While the above refers to some essential aspects of company growth, there are many other areas that could be improved. The following is a summary of some of the areas that could be enhanced and adjusted to increase viability and consumer perception of the company.
Financial streamlining in the business and service area is an important aspect that has been recognized by Dell and which is in need of improvement.
Customer Service. As has been noted in many studies customer services are an area that has been singled out as not being up to standard in Dell. As one article states; "Consumer Reports rates Dell's customer service below that of every other company it examined, a group that includes Apple, Sony, Gateway and Hewlett-Packard" (Smith a. And Godinez V. 2007). There are already plans by the company to launch a major customer initiative. According to reports, Dell will, "...spend $150 million on a service improvement plan that will boost staffing at its tech support center from 1,000 to 4,500. The company also plans to double its design staff and streamline operations -- by halving its list of vendors, for example -- to regain its cost advantages " (Smith a. And Godinez V. 2007).
Communication. This is an essential area that should be focused on - especially in terms of the problems with outsourcing. This also refers as well to the company's profile and the way that it presents itself on the Internet. Improvements in this regard have already been noted by commentators; for example, the openness of the Dell corporate weblog, direct2dell.com, which discusses the need for improved customer service. "In terms of the relationships to customers that the Internet now allows, they've woken up, and I see big and important changes... (Smith a. And Godinez V. 2007).
Dell has stated that 55% of its future growth will be outside the United States. This future scenario therefore requires a new approach to communication from the company and with regard to its various stakeholders. As one pundit emphasizes; "Dell leaders know that it is not wise or possible to manage foreign offices with U.S. management techniques and philosophies. It doesn't work" (Heldman 2005).
In other words a new approach to the way that Dell deals with and manages its outsourcing concerns is essential; which in turn entails new models of communication that are more suitable to a global market. Dell has already encountered various communications obstacles and should take cognizance of these as templates of the future. For example,
Dell initially received complaints about its Indian call-center operations, but tracked the problem down to a lack of awareness about the product suite, rather than taking the easy road and saying that the problem had to do with a cultural barrier. (Heldman 2005).
Cultural problems are however often the root cause of misunderstandings and communication breakdowns within call and service centers. An example is as follows: "For instance, in India, it can be a sign of disrespect to disagree with the client. A programmer might well have a better idea of how to do something, but he is not likely to speak up." (Morphy 2006). Pundits note that these are barriers that need to be overcome in order to improve Dell's sales outcomes. However, they also point out that addressing these problems will involve "...more than just a training video on cultural differences and lessons for contact center reps on how to pronounce American names" (Morphy 2006).

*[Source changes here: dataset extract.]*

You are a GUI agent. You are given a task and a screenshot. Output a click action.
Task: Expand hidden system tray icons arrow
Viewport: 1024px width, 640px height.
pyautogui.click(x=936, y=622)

Dell has also stated that it envisages its future sales to come for Asia, Japan and Europe and that these will be more than its sales in the United States. This factor underlines the increasing importance of effective communication models that will improve the services and customer call centers. If Dell is to improve its customer services image it will also have improve internal as well as external communications and perceptions. In the present market climate, Dell faces stiff competition in these areas and will have to make use of innovative and effective strategies to increase its profit margins.